Position Angle: 206°
Distance: 510 Light Years
Spectral Classification: K2

And what we have here is another compact package passed down to posterity by that shrewd disciple of the difficult, S. W. Burnham.  I say that because if you look closely at the data line above, you’ll see we’re dealing here with four full magnitudes of difference, which means the secondary is forty times fainter than the primary.  And when you factor in the very close proximity of that secondarial light to its primarial parent, and then toss in the comparatively weak magnitude of the secondary, you suddenly discover you’re adrift in the vague and nebulous terrain of the difficult . . . . . . . which in plain language means this ain’t gonna be easy.

And it wasn’t.

I needed several nights to scrutinize these twin suns of the interstellar medium, mainly because I couldn’t be sure my eyes were seeing what they thought they were seeing.  My weapon of choice was my six inch f/10 refractor, and the best I could eke out of the totally uncooperative seeing conditions was an averted vision view, which is shown in the sketch below:

 Look closely!  You may even need avert your eyes a bit!  The primary was a pleasing shade of orange, but I wouldn’t even begin to hazard a guess as to the secondary’s color.  (East & west reversed again, click for a larger and better view).

Look closely! You may even need avert your vision! (HINT: it’s hiding between the five and six o’clock position).  The primary was a pleasing shade of orange, but I wouldn’t even begin to hazard a guess as to the secondary’s color. (East & west reversed again, click for a larger and better view).

I finally managed to pin the secondary down with direct vision in a 9.25 inch SCT on a night of improved seeing.  A mere puff of light is what it was, every bit as difficult to see in the eyepiece as it is in the sketch above.  I even had to hold my breath to avoid blowing it out (barely an exaggeration), which left me wondering how in the world the eagle-eyed Mr. Burnham was able to measure the separation and position angle.

It was only after all that vision-vexing effort had taken place that I thought of looking up Bu 1074 in Burnham’s A General Catalogue of 1290 Double Stars.  For some reason my mind had leaped to the unfounded conclusion that Burnham had discovered this star with his six inch refractor.  Instead, what I found accompanying his 1889 discovery on page 110 was this notation:

Discovered with the 36 inch.

As in the 36 inch Lick Refractor (here and especially here!).

Which explains why I thought I heard laughter on the nights I was puzzling over this thing.

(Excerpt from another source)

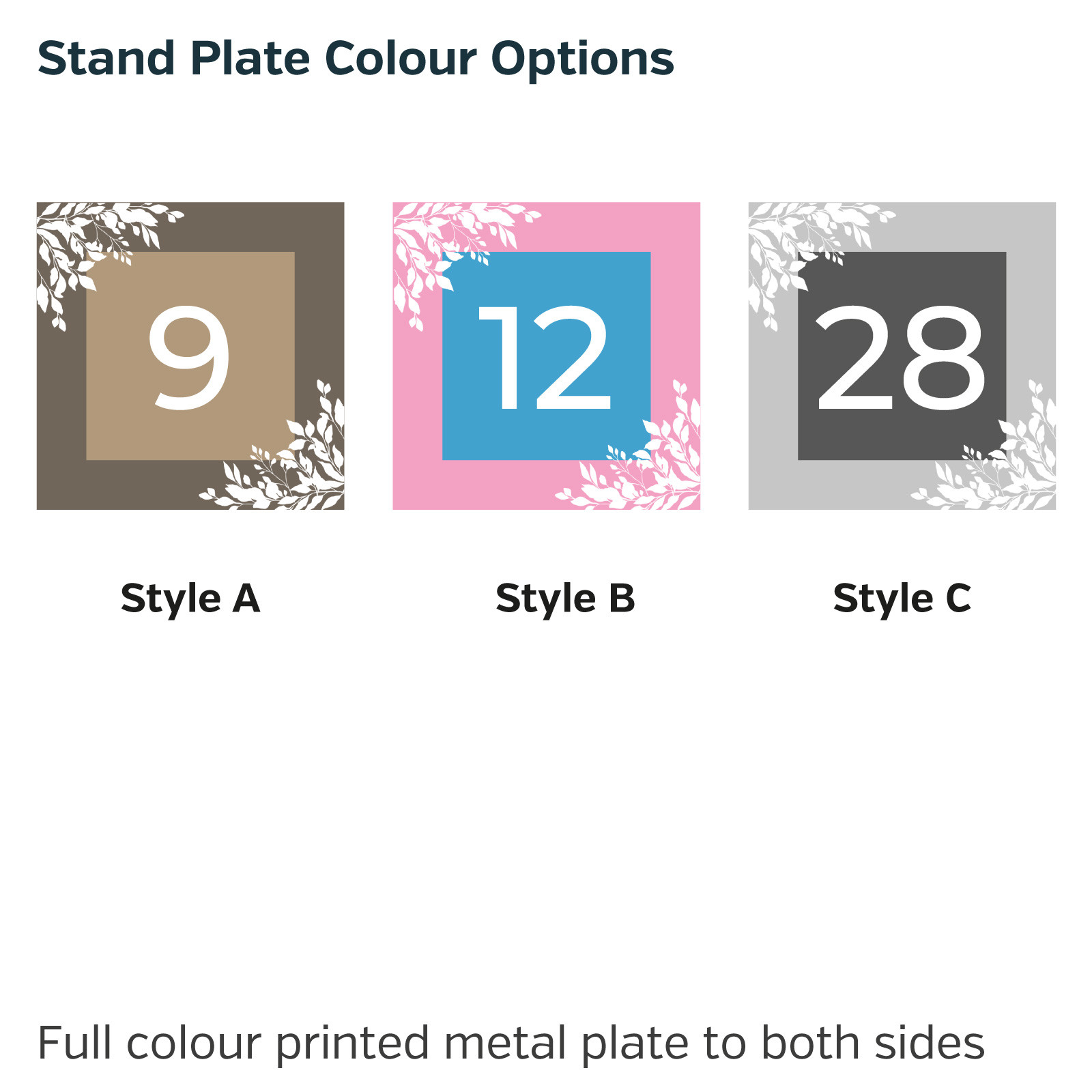Click the Stand Plate Colour Options heading

(x=356, y=59)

Not funny, S. W.   Not funny.

But as a reward for going above and beyond the call of the sane and simple, how about something a bit more relaxing for our worn-out optical orbs now?  Feast your eyes on the separations listed below:

SMA 75     (AB is HJL 130, also SHY 216)
HIP: 52469    SAO: 43444
     Magnitudes      Separation    Position Angle           WDS

AB: 5.21,    7.35         288.40”                88°              1874/2012
AC: 5.21,  11.11         150.30”                15°              1907/2002
AD: 5.21,   9.18          382.20”                45°              1958/2012
BD: 7.35,   9.18          261.40”              356°             1907/2002
BP: 7.35, 13.27            83.30”              286°              1907/2002
Distance: 116 Light Years
Spectral Classification:  “A” is F5, “B” is F9, “D” is G1
Status: AB are physically related per SHY

If you go back to our second chart above (also here), you’ll find a line drawn through HIP 51290 and Bu 1074 leads you directly to SMA 75, which stands out conspicuously from the surrounding stellar terrain.

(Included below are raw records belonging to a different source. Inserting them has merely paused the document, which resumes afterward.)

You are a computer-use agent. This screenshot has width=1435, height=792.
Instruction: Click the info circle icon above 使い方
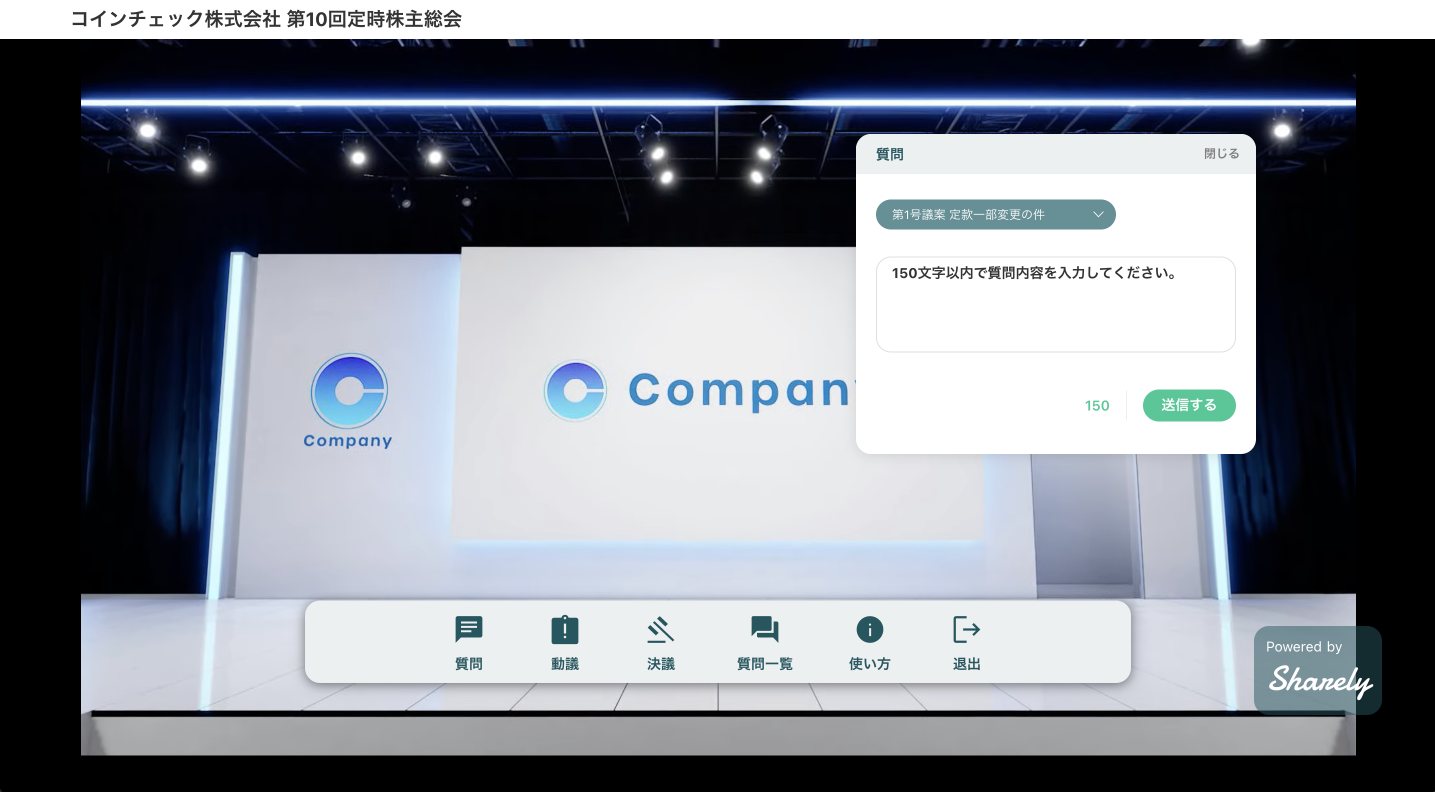868,628
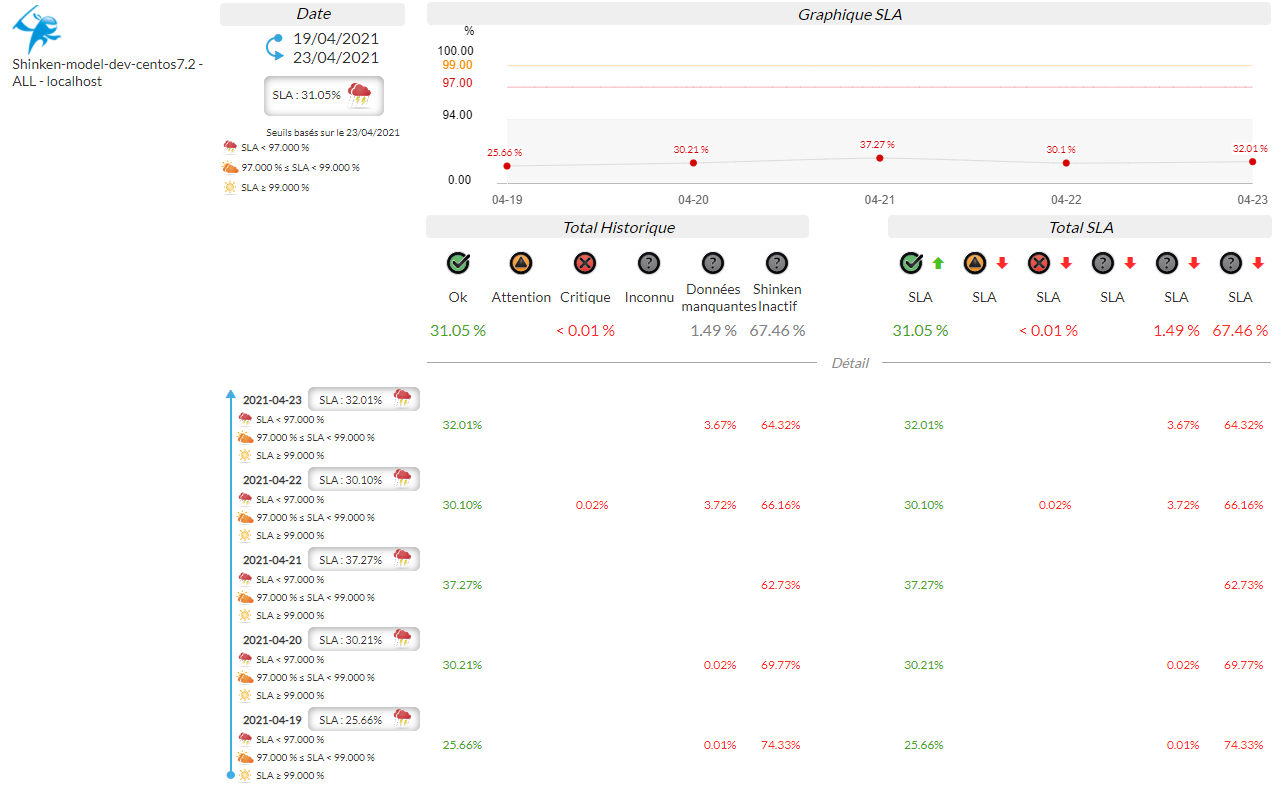This screenshot has height=789, width=1282.
Task: Click the Shinken Inactif status icon
Action: tap(777, 263)
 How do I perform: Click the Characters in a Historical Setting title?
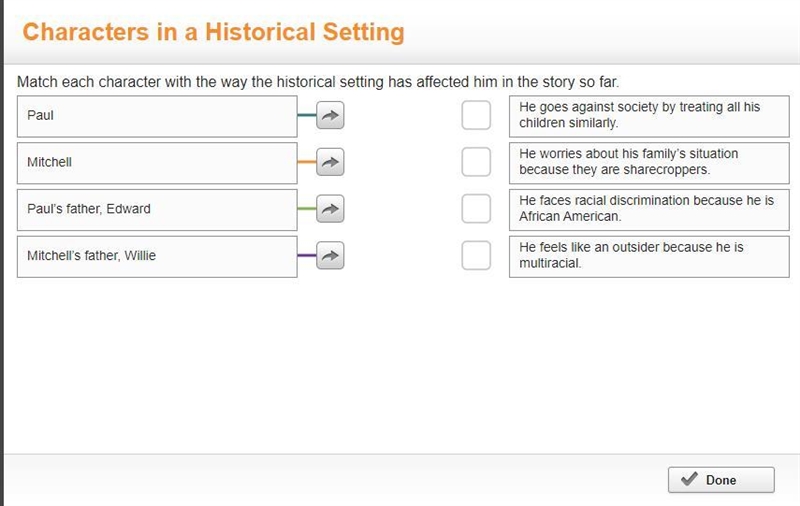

And considering the confined spaces we’ve been restricted to on the last two stars, your first view of this system will be a veritable breath of fresh air:

 This system could almost pass for a small open cluster!  (East & west reversed, click on the sketch for a larger view).

This system could almost pass for a small open cluster! (East & west reversed, click on the sketch for a larger view).

In fact, after the barren nature of most of the Ursa Majorian spaces I’ve explored over the last few months, SMA 75 is an oasis of stars in a desert of darkness.

I didn’t have any luck at all with trying to ferret “P” out of the glare caused by “A” and “B”, but it’s there, as this photo shows . . . . . . .

 The image has been rotated and flipped to match that of the sketch above.  (STScI photo with labels added, click to enlarge).

The image has been rotated and flipped to match that of the sketch above. (STScI photo with labels added, click to enlarge).

. . . . . . . and should have been visible in my six inch f/10, so a return visit has already been put on the agenada.

I included the WDS dates of first observation in the data line above to provide some insight into the history of this group of stars, which has undergone rather extensive observation.  The WDS text file on SMA 75 (provided courtesy of Brian Mason of the USNO) shows a total of sixty-six separate observations made by various people from 1874 to 2012.

Click to enlarge!

.   Click to enlarge!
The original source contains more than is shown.